## Task objective
An exact copy of the entries is needed, with every picture left out.

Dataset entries
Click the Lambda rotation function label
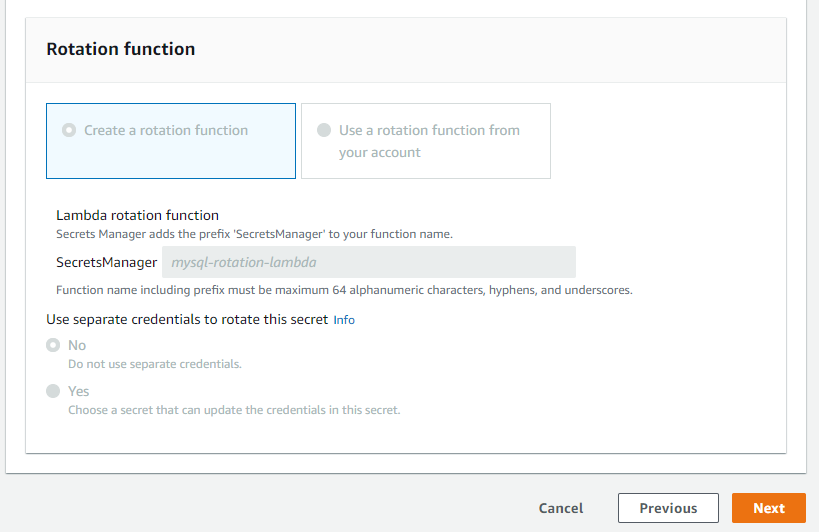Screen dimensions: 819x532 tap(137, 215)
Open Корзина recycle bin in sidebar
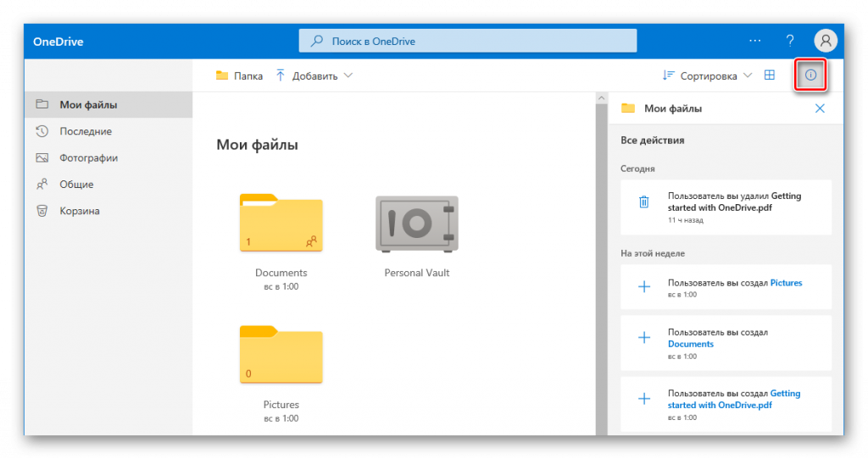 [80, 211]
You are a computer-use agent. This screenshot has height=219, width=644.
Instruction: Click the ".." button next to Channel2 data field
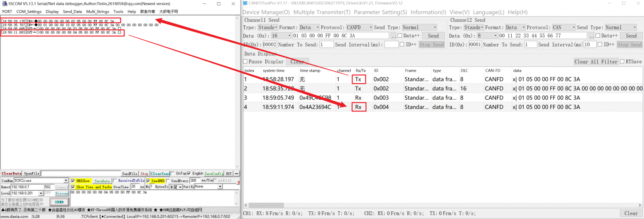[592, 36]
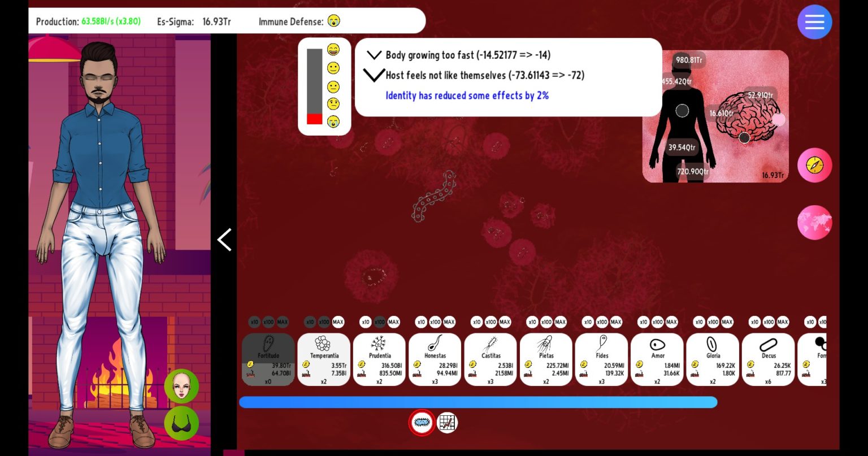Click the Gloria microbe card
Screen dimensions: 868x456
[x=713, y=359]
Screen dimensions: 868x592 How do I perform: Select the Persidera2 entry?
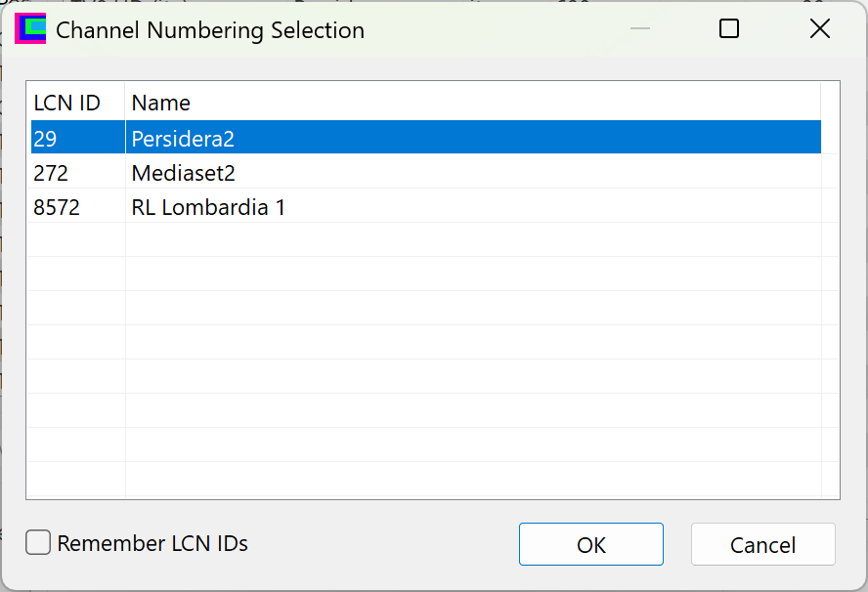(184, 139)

## Solution to this exercise
Click the Lambda rotation function label
Screen dimensions: 819x532 tap(137, 215)
Open Корзина recycle bin in sidebar
 [80, 211]
You are a computer-use agent. This screenshot has height=219, width=644.
Instruction: Click the ".." button next to Channel2 data field
[592, 36]
Click the Gloria microbe card
Screen dimensions: 868x456
[x=713, y=359]
Screen dimensions: 868x592 How do I perform: Select the Persidera2 entry?
(184, 139)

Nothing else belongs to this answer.